Sahar Asghar said...

i quess that when one is winning, there is no need to exhaust oneself any further with trying to play best moves possible. It is better to enjoy slow death of oponents and pursue win with non-complicated way and save your stamina for next match. I think that what identifies strong player is that when his oponent do good move (=no centipawn loss), he will notice and will find good response (=no centipawn loss either so he maintain his advantage). If his oponent is making bad moves, he wont really care. So maybe you can deduce strength of player from centipawn loss, but it needs to take into account both players.

Sahar Asghar said...

i would add ..jump from +10 to +5 is in practice insignificant (white is winning no matter what), but change from +2 to +1 is much worse (your advantage is vanishing). So try not to calculate centipawn loss per se, but only centipawn losses when position is not clearly winning/losing

MarquisSmith said...

Average centipawn loss is meaningless without knowing the strength of the opponent, so of course it only accounts for a few percent of the variance. When your opponent makes bad moves, good replies are easy to find. When your opponents makes good moves, it is much easier to stumble. Without controlling for opponent rating (and/or rating differential) you will find very little of value.

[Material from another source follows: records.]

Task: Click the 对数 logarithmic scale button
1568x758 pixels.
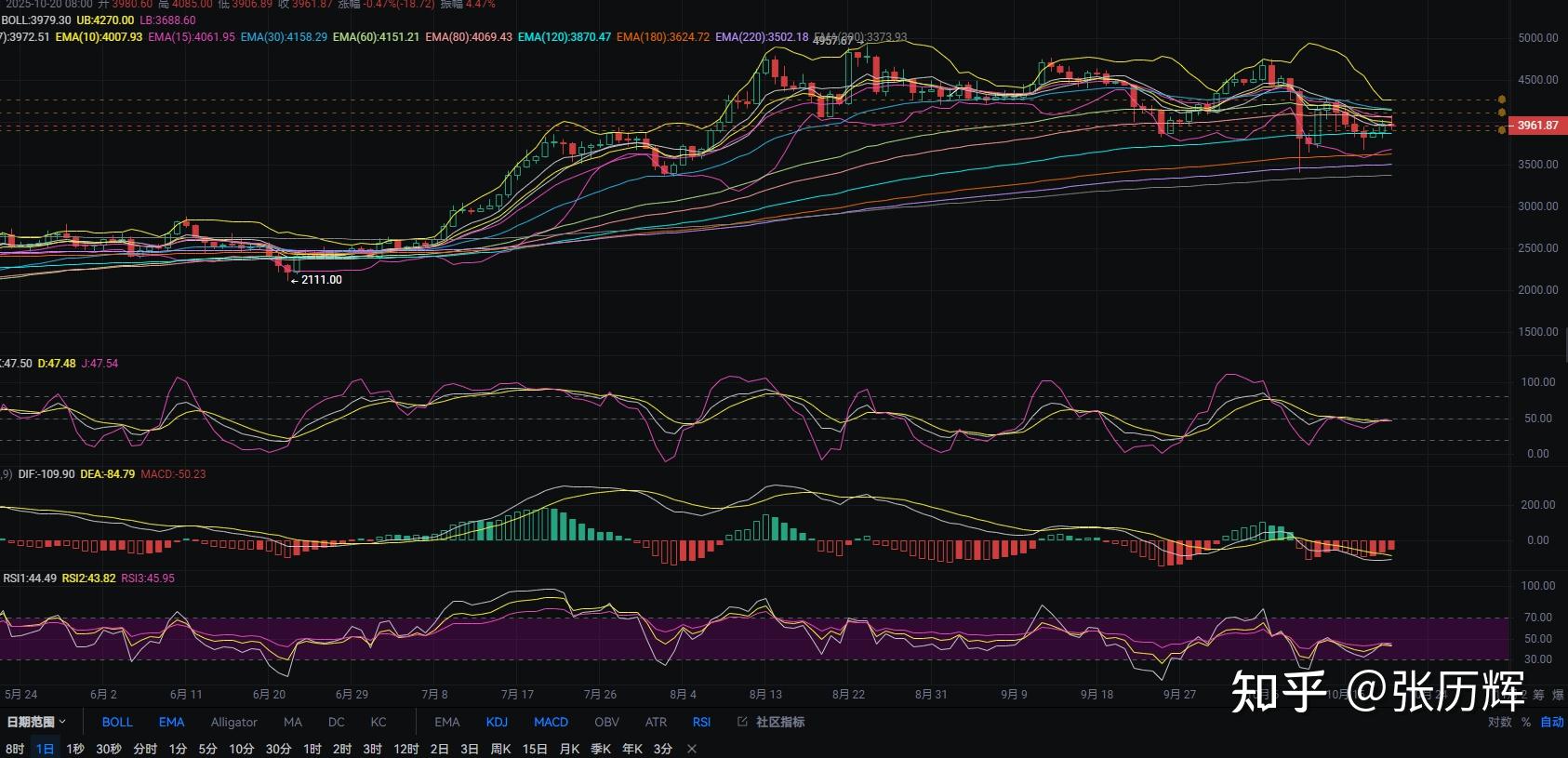Action: 1499,722
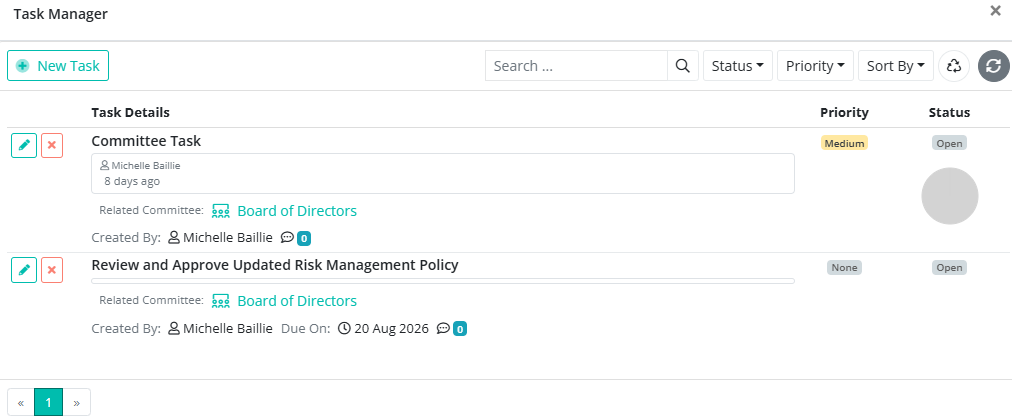
Task: Focus the Search input field
Action: tap(576, 66)
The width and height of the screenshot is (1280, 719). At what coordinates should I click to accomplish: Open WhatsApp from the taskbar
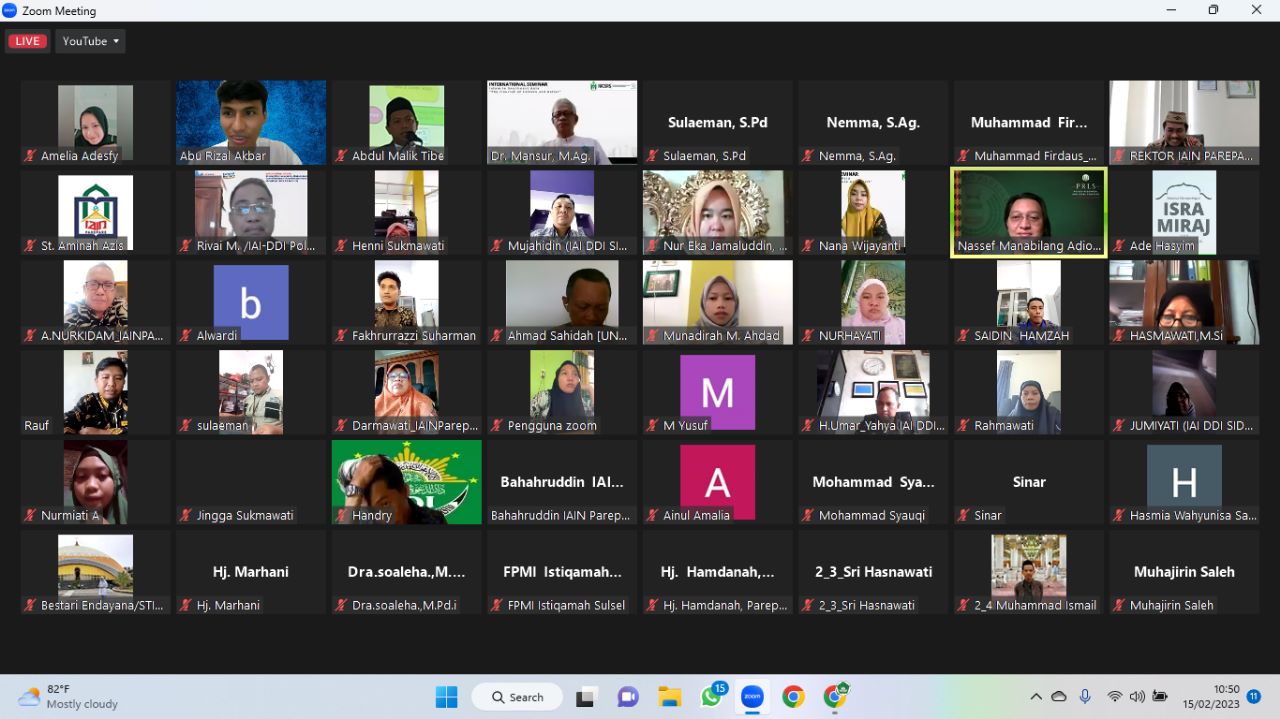[711, 697]
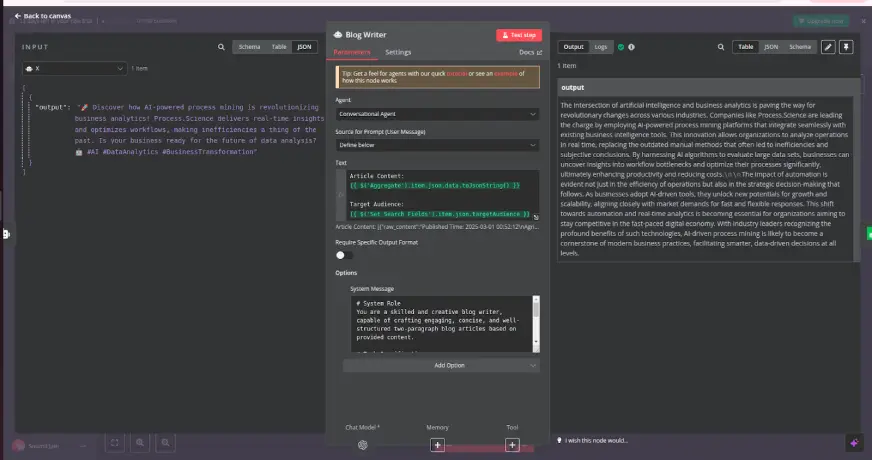Click the search icon in the output panel
The width and height of the screenshot is (872, 460).
point(723,47)
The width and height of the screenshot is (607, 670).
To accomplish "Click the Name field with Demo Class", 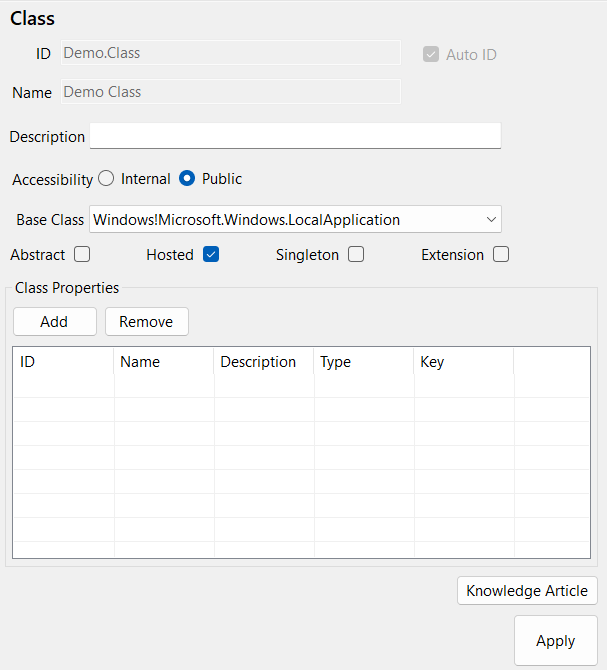I will coord(230,92).
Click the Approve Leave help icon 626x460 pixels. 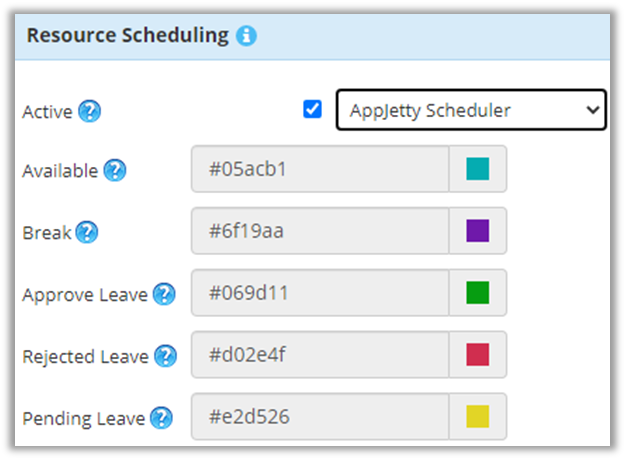[164, 295]
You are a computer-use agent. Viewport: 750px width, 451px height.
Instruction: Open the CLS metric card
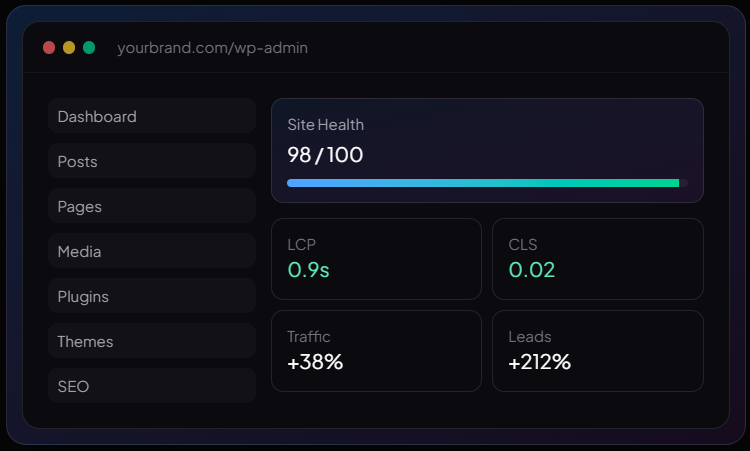[x=598, y=259]
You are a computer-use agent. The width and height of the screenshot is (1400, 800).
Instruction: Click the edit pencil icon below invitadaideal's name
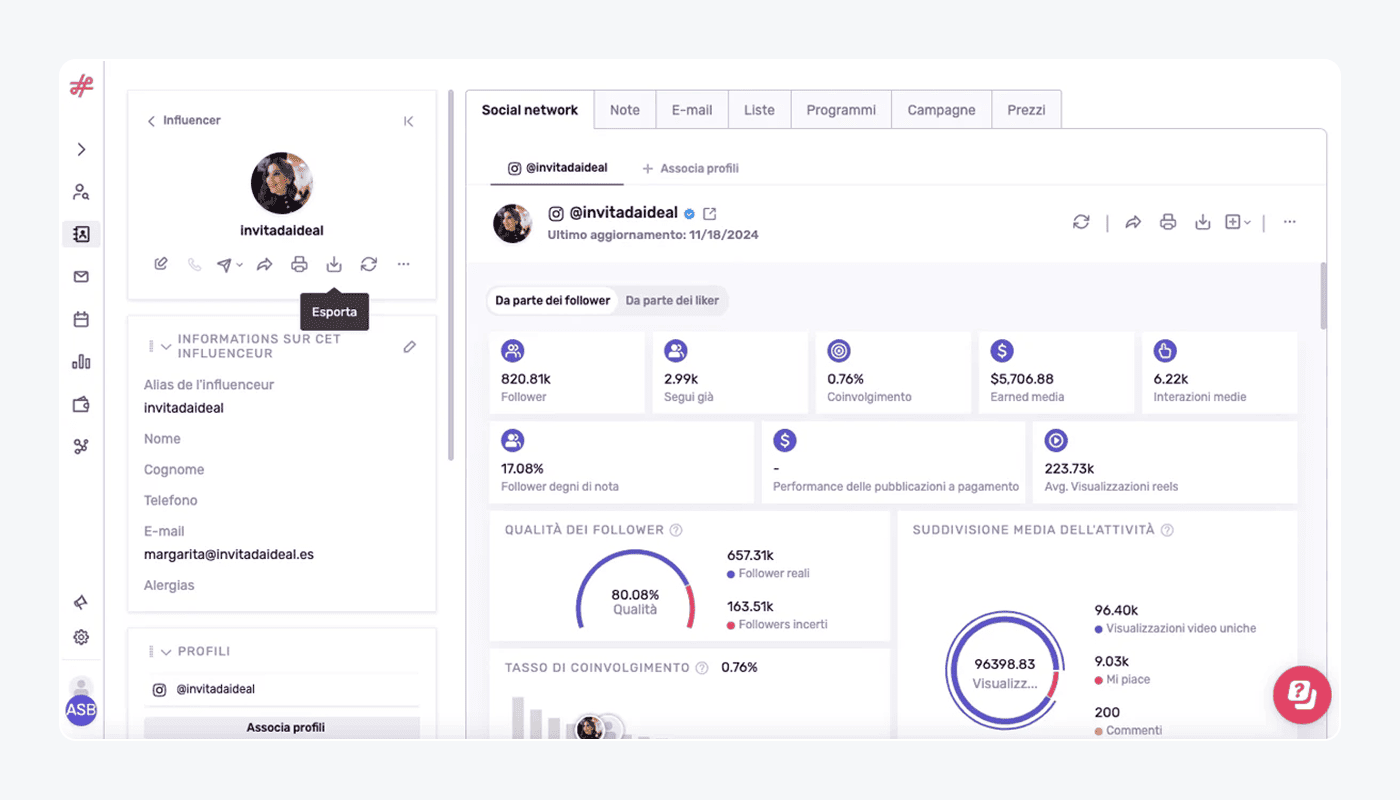tap(161, 265)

Case in point, my son, a talented junior, has risen about 200 points in the last 7 months in both USCF and on lichess blitz. On lichess, where almost all his matches are against similar strength players, his centipawn loss has remained tightly centered around 65. But the strength of his opponents has risen along with his strength, to about 1775.

John Larkin said...

It may be worth your knowing that other sites are quoting this information in a way that suggests you found no relationship, as opposed to a clear relationship - but not as predictive as you had hoped.

I also appear to be misunderstanding something.
I read the r-value for the correlation being 0.346. To me, that would give an r-squared of something approaching 0.12, yet you quote 0.05. Are the terms different from what I assume?

Also, omitting the large drops does mean that blunders are excluded from analysis, and low-raters are more likely to do that. e.g playing an opening normally, then blundering when they have to think.

Chris Irwin said...

I wonder if median centipawn loss could have a tighter correlation?